=== Records shown ===

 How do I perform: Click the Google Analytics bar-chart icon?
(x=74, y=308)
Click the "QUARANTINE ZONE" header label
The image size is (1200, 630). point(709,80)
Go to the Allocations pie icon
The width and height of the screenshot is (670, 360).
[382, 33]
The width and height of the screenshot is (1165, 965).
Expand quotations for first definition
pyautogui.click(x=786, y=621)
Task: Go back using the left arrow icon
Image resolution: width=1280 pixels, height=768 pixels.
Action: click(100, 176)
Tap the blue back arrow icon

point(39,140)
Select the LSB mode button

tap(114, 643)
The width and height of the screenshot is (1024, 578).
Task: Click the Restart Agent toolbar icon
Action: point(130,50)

===

### Exercise task
Pull every line of the listing above and copy each one out unchanged, keeping the original order.

### Reply to the task
 How do I perform: Click the Google Analytics bar-chart icon?
(x=74, y=308)
Click the "QUARANTINE ZONE" header label
The image size is (1200, 630). point(709,80)
Go to the Allocations pie icon
The width and height of the screenshot is (670, 360).
[382, 33]
The width and height of the screenshot is (1165, 965).
Expand quotations for first definition
pyautogui.click(x=786, y=621)
Task: Go back using the left arrow icon
Image resolution: width=1280 pixels, height=768 pixels.
Action: click(100, 176)
Tap the blue back arrow icon

point(39,140)
Select the LSB mode button

tap(114, 643)
The width and height of the screenshot is (1024, 578).
Task: Click the Restart Agent toolbar icon
Action: point(130,50)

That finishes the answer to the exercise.